Desde 2009, cuando lanzó el programa con el que se proponía aplicar el éxito del Programa Erasmus a los jóvenes emprendedores, la Comisión Europea subvencionó 532 estancias con 560-1.000 € al mes para el joven emprendedor (persona que tiene un plan de negocio o una empresa ya establecida desde hace menos de tres años) y un pago único de 900 € para el intermediario. No es mucho si pensamos en los 2 millones de estudiantes que hicieron un Erasmus en los últimos 20 años. Pero sí es suficiente para reflexionar sobre el sentido del programa antes de asignarle una nueva tanda de fondos.
Entre los 400 intermediarios, uno de Breda tiene el récord de haber hecho de puente entre 30 emprendedores y empresas ya establecidas. La mayoría de los intermediarios lo consiguieron con sólo uno o dos, frustrando así los planes europeos de tener tres veces más participantes de los que realmente lo fueron. El mayor problema: «el tiempo que la empresa ya establecida ha de dedicar a enseñar al emprendedor».
Hay a los que sí les merece la pena acoger a un joven emprendedor aunque cueste tiempo. Son los que aprecian el espítiru y motivación diferentes. A éstos, sin embargo, no deja de llamarles la atención que el llamado intermediario no haya ido a conocerles ni una sola vez.
El objetivo del programa —facilitar la interacción entre emprendedores con el fin de integrar mercados— está bien, aunque sea una debilidad que sólo se centre en los estados miembros de la UE.

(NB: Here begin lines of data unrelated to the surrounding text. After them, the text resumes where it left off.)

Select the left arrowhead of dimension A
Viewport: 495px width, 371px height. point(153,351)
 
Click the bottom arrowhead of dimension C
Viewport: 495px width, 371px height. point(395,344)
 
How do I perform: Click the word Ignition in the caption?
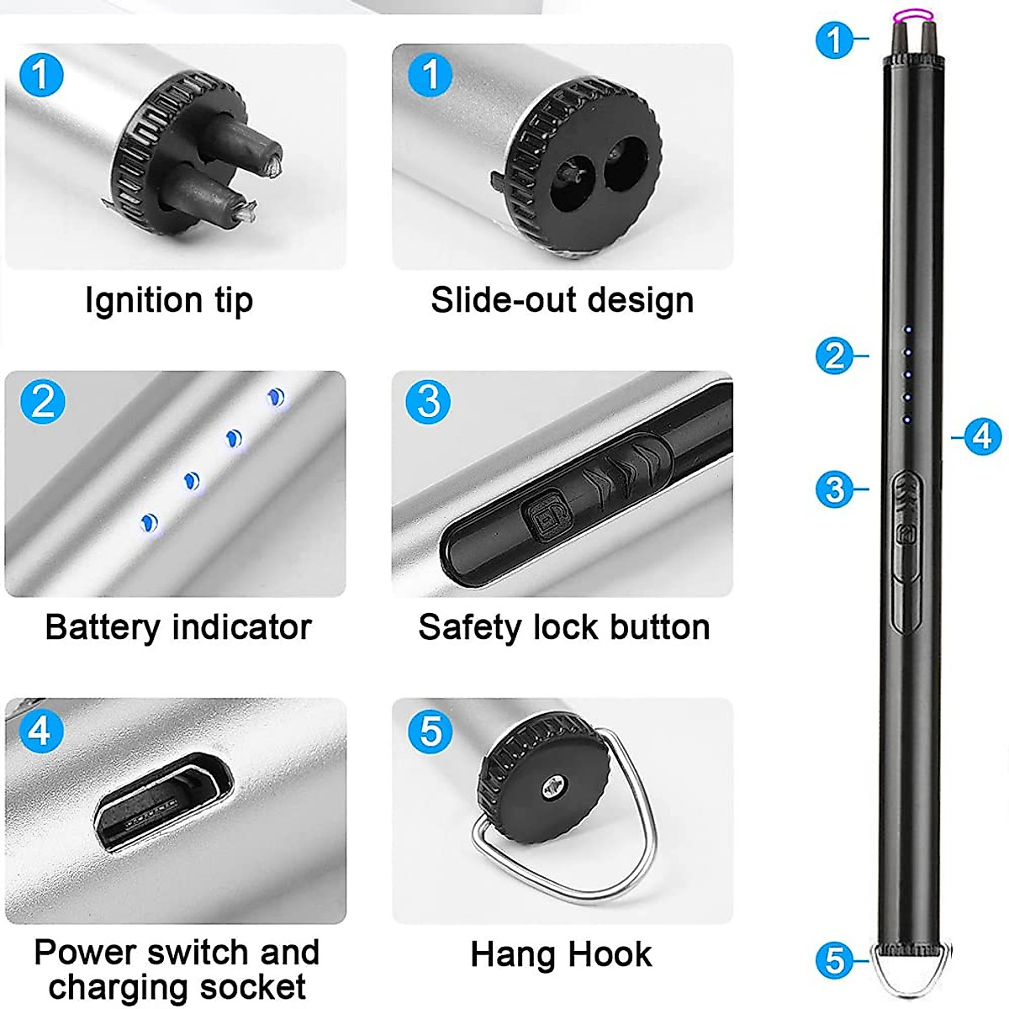[143, 300]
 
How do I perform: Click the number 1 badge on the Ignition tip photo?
[40, 76]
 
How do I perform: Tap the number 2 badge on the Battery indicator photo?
[42, 402]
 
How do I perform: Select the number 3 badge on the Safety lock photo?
[428, 402]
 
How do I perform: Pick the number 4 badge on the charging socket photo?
[40, 730]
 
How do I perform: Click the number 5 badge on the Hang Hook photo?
[430, 730]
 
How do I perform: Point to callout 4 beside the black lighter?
[982, 436]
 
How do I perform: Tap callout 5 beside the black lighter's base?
[834, 959]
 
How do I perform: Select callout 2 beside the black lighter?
[834, 357]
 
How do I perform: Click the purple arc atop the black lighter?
[912, 14]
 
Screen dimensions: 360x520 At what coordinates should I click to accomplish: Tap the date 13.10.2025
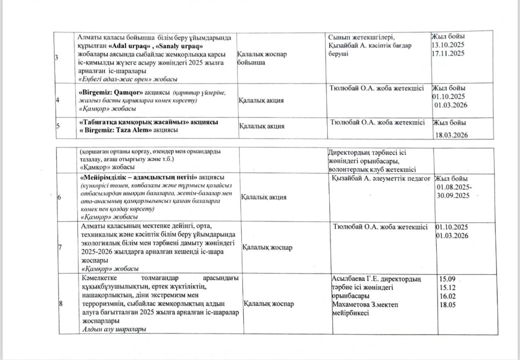point(448,44)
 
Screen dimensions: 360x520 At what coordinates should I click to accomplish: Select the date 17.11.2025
point(448,52)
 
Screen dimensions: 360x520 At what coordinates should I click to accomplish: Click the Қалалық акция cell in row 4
point(261,100)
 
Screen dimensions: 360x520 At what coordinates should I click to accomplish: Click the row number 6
point(59,197)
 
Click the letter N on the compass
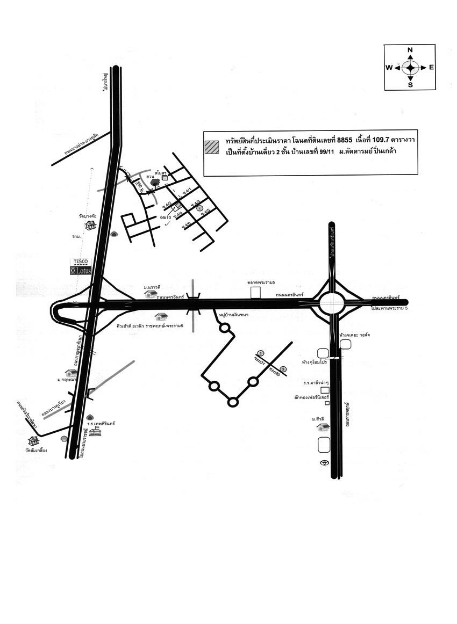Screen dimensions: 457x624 (x=410, y=50)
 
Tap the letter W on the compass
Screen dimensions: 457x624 (x=389, y=68)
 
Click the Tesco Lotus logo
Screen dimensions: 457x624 (x=81, y=267)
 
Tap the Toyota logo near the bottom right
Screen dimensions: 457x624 (x=324, y=463)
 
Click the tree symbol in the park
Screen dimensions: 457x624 (x=155, y=182)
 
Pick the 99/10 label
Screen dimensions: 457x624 (x=166, y=217)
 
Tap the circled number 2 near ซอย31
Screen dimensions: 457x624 (x=261, y=353)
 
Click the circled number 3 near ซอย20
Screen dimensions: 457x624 (x=283, y=368)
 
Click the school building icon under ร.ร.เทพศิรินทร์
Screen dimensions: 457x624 (x=95, y=431)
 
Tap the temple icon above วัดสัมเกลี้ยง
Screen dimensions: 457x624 (x=34, y=440)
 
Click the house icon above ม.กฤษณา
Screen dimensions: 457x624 (x=71, y=372)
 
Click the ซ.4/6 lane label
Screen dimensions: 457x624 (x=187, y=224)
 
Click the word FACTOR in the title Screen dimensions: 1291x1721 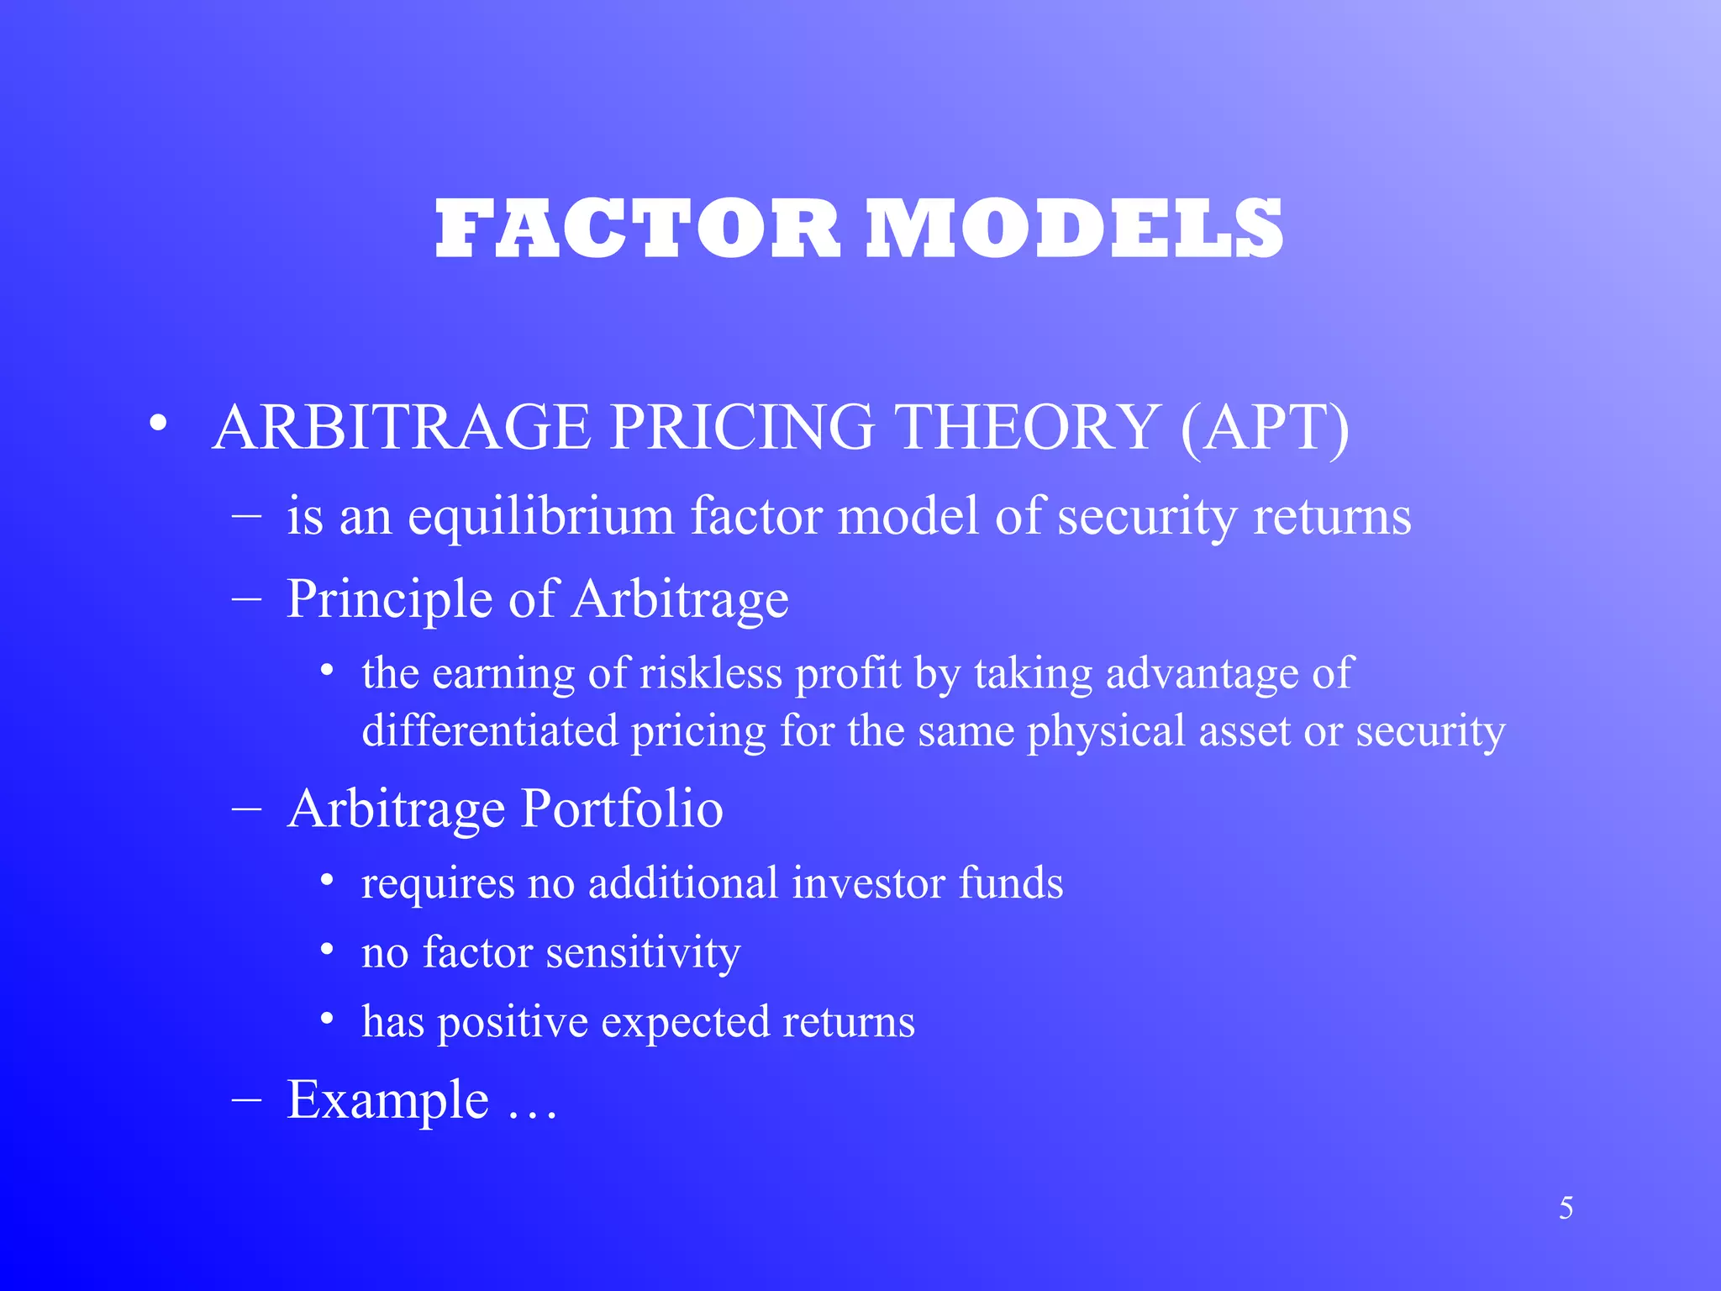click(x=637, y=229)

Uno de los problemas, creo, es que cabe la posibilidad de que los intermediarios no se muevan en el mismo espacio que las empresas: en el mercado. Y si es así, cabe pensar que les cuesta, por un lado, seleccionar al emprendedor artesano y, por otro lado, no sepan orientar a las dos partes para que el aprendizaje lo sea para los dos.